GIVEN INSTRUCTION 1 → Shift every coordinate in the answers by 77 and write out all the records again, requests included. Do this only from the beginning of the records through the line containing "click(660, 255)".

SELECTION →
□ □ □ □ □
[Tfug] OT? "Hamming distance" in non-binary codes?

Robert Hunter hunter at tfug.org
Wed Feb 5 22:07:41 MST 2014


Hey, Don.

On Wed, Feb 5, 2014 at 5:48 PM, Bexley Hall <bexley401 at yahoo.com> wrote:

> I need to come up with a (large) set of identifiers.
> Ideally, numeric (decimal).  And, as "short" as
> *practical*.
>

Human readable?  Why decimal?  Why not alphanumeric, for instance?


>
> But, a naive implementation (1, 2, 3, 4, 5, ...) is
> prone to problems in transcription, etc.
>
> For example, depending on typeface, an '8' can be
> misread as a '3'.  Or even a '6' or '9'.  Perhaps
> a '6' misread as a '5', etc.
>

> *If* you can choose the graphic representation of
> each symbol (i.e., typeface and size), you can probably
> minimize the chances for these sorts of "misreads".
> However, if you are at the mercy of others in how they
> record and present the data, then there is nothing that
> you can do to prevent the choice of a typeface that
> adds to this ambiguity (and, for hand-written identifiers,
> all bets are off:  "Is that a 4 or a 9?")
>

> In effect, you want to increase the hamming distance between
> "valid" identifiers so these sorts of transcription errors
> are minimized and/or easily recognized ("Um, '33333' is not
> a valid identifier -- are you sure you don't mean '38838'?").
>

Hamming distance is the minimum number of substitutions it takes to mutate
one string to an other.  If you're concerned with transcription errors that
are due to misreads (rather than some random process), then you should be
able to state rules that will help avoid this, for example: no two
identifiers, M and N, exist such that the i-th position of M is '3', and
that of J is '8'.
□ □ □ □ □
GIVEN INSTRUCTION 2 → Translate this sentence from the post on Hamming distance into Spanish: "For example, depending on typeface, an '8' can be misread as a '3'."

EXTRACTED RECORDS →
□ □ □ □ □
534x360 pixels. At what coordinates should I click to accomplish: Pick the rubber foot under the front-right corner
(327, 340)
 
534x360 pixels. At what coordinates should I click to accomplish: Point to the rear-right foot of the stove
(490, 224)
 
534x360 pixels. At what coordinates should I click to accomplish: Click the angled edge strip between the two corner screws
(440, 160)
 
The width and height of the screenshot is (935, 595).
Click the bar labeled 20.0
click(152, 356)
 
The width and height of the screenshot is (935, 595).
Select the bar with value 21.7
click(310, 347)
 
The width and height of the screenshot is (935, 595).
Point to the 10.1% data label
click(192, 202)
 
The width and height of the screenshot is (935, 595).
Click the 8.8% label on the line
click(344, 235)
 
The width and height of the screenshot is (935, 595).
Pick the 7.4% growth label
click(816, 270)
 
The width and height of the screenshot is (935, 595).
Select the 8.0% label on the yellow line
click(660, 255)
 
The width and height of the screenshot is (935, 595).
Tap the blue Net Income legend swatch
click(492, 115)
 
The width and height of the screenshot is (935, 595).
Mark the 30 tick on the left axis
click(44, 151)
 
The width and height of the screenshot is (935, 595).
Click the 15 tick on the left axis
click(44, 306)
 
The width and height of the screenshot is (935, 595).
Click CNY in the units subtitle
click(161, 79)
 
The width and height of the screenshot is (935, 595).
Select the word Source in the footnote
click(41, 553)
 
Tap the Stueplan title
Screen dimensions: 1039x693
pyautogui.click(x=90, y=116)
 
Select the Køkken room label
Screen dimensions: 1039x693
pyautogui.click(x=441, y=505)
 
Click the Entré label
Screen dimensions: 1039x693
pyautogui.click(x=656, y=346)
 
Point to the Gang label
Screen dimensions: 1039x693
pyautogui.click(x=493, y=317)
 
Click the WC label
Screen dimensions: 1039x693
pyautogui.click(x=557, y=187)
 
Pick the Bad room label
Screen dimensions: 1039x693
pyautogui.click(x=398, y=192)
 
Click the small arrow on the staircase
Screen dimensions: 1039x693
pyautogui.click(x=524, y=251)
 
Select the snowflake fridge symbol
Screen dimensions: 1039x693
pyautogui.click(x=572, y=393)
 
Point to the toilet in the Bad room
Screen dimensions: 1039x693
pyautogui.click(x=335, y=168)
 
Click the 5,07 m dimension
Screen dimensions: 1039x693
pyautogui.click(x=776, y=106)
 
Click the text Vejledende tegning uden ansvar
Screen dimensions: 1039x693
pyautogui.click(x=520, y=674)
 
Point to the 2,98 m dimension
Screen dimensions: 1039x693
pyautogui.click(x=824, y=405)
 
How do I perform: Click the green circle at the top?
□ □ □ □ □
FULL SOLUTION 1 →
534x360 pixels. At what coordinates should I click to accomplish: Pick the rubber foot under the front-right corner
(404, 417)
 
534x360 pixels. At what coordinates should I click to accomplish: Point to the rear-right foot of the stove
(567, 301)
 
534x360 pixels. At what coordinates should I click to accomplish: Click the angled edge strip between the two corner screws
(517, 237)
 
The width and height of the screenshot is (935, 595).
Click the bar labeled 20.0
click(229, 433)
 
The width and height of the screenshot is (935, 595).
Select the bar with value 21.7
click(387, 424)
 
The width and height of the screenshot is (935, 595).
Point to the 10.1% data label
click(269, 279)
 
The width and height of the screenshot is (935, 595).
Click the 8.8% label on the line
click(421, 312)
 
The width and height of the screenshot is (935, 595).
Pick the 7.4% growth label
click(893, 347)
 
The width and height of the screenshot is (935, 595).
Select the 8.0% label on the yellow line
click(737, 332)

FULL SOLUTION 2 → Por ejemplo, según el tipo de letra, un '8' puede leerse erróneamente como un '3'.